The firm believed the emails were not classed as marketing but instead were customer service emails to help the company comply with data protection law. Honda couldn’t provide evidence that the customers’ had ever given consent to receive this type of email, which is a breach of PECR. The ICO fined it £13,000.
Steve Eckersley, ICO Head of Enforcement, said: “Both companies sent emails asking for consent to future marketing. In doing so they broke the law.
“Sending emails to determine whether people want to receive marketing without the right consent, is still marketing and it is against the law.”
“In Flybe’s case, the company deliberately contacted people who had already opted out of emails from them.”
The ICO recognises that companies will be reviewing how they obtain customer consent for marketing to comply with stronger data protection legislation coming into force in May 2018.
Mr Eckersley warned: “Businesses must understand they can’t break one law to get ready for another.”
Any company unsure of the best way to prepare for the change in consent under GDPR should contact the ICO for advice.
The ICO has published detailed guidance for firms carrying out direct marketing by phone, text, email, post or fax. Advice and guidance on data protection law reforms are available on the ICO’s website.
Data protection legislation
The Information Commissioner’s Office upholds information rights in the public interest, promoting openness by public bodies and data privacy for individuals.
The ICO has specific responsibilities set out in the Data Protection Act 1998, the Freedom of Information Act 2000, Environmental Information Regulations 2004 and Privacy and Electronic Communications Regulations 2003.
The General Data Protection Regulation (GDPR) is a new law that will replace the Data Protection Act 1998 and will apply in the UK from 25 May 2018. The government has confirmed that the UK’s decision to leave the EU will not affect the commencement of the GDPR.

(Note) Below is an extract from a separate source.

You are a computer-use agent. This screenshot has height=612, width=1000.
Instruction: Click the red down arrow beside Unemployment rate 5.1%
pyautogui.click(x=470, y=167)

The ICO can take action to change the behaviour of organisations and individuals that collect, use and keep personal information. This includes criminal prosecution, non-criminal enforcement and audit. The ICO has the power to impose a monetary penalty on a data controller of up to £500,000.
Specific rules under the Data Protection Act
The Privacy and Electronic Communications Regulations (PECR) sit alongside the Data Protection Act. They give people specific privacy rights in relation to electronic communications. There are specific rules on:
- Marketing calls, marketing emails, texts and faxes;
- Cookies (and similar technologies);
- Keeping communications services secure; and
- Customer privacy as regards traffic and location data, itemised billing, line identification, and directory listings. The rules on electronic mail marketing (which includes text messages) are in regulation 22 of PECR. In short, you must not send electronic mail marketing to individuals, unless:
- They have specifically consented to electronic mail from you; or
- They are an existing customer who bought (or negotiated to buy) a similar product or service from you in the past, and you gave them a simple way to opt out both when you first collected their details and in every message you have sent.
- You must not disguise or conceal your identity, and you must provide a valid contact address so they can opt out or unsubscribe.